What this task involves:
Determine how many lines in the records hold the word "cabane". Return the number alone.

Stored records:
#####

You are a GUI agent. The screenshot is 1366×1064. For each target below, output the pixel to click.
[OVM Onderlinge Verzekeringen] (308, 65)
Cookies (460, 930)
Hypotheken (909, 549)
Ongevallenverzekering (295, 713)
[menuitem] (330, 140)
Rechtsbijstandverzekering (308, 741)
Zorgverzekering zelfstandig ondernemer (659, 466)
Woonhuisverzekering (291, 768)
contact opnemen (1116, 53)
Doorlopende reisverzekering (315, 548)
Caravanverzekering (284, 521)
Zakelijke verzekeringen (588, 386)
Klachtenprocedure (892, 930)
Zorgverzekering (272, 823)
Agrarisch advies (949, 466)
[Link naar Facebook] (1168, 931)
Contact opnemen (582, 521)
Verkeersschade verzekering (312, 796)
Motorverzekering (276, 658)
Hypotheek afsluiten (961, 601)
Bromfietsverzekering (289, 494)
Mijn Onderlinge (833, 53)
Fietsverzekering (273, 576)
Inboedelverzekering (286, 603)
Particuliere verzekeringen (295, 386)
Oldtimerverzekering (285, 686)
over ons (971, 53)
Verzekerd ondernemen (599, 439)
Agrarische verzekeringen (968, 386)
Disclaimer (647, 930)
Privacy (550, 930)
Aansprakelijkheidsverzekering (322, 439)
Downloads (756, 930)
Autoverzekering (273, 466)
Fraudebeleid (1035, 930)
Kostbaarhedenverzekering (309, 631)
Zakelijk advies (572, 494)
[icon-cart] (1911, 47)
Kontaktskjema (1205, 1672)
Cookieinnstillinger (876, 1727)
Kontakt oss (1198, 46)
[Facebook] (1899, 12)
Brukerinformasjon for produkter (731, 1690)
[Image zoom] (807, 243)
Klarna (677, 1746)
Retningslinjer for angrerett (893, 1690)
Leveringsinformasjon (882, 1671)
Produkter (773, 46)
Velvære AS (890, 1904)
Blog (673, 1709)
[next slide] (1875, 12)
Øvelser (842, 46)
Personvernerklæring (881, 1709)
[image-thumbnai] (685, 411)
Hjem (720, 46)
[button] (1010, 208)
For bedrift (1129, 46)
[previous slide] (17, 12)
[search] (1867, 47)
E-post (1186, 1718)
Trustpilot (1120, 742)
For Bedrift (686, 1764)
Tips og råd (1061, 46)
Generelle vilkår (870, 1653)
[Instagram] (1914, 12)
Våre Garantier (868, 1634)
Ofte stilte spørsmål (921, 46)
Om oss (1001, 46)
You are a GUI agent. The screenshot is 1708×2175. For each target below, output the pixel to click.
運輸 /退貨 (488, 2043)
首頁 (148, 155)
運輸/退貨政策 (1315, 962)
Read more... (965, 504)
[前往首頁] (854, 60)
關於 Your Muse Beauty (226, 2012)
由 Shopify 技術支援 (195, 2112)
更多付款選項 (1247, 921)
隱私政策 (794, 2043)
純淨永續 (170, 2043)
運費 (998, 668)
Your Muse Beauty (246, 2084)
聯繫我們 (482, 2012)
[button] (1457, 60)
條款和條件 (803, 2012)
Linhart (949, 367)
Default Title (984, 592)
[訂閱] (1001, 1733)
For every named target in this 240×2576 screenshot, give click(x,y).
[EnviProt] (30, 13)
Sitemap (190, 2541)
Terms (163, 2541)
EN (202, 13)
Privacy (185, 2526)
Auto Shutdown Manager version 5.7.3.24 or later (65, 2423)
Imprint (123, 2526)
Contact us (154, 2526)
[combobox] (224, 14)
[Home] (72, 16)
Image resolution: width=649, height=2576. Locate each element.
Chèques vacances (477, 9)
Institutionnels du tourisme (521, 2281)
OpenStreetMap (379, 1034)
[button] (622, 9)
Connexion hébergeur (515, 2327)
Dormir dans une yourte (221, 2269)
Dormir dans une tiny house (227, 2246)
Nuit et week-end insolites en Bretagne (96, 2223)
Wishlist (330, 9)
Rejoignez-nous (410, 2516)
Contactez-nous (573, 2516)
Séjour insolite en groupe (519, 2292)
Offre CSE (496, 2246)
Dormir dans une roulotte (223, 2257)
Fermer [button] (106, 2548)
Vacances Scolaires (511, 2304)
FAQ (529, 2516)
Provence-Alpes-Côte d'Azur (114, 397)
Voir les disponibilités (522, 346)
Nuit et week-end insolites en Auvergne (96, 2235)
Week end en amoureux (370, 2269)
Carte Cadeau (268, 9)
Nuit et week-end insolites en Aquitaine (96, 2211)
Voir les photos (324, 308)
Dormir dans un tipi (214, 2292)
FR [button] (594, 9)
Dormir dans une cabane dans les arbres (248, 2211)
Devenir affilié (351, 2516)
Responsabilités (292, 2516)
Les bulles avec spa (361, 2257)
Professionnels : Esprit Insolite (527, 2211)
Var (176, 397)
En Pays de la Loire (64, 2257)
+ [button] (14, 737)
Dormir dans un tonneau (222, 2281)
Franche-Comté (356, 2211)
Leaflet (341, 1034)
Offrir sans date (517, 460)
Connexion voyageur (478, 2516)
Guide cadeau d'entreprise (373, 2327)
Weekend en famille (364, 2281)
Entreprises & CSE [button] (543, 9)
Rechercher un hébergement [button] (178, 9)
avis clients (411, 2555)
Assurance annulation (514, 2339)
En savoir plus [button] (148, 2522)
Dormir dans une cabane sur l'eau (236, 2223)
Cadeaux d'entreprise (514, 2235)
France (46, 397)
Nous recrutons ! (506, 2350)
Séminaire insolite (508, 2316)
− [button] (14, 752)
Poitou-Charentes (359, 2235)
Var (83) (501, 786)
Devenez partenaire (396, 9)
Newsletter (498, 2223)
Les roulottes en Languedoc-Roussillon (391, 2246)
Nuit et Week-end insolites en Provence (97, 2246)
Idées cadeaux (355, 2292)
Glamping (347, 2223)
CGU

#####

Task result:
2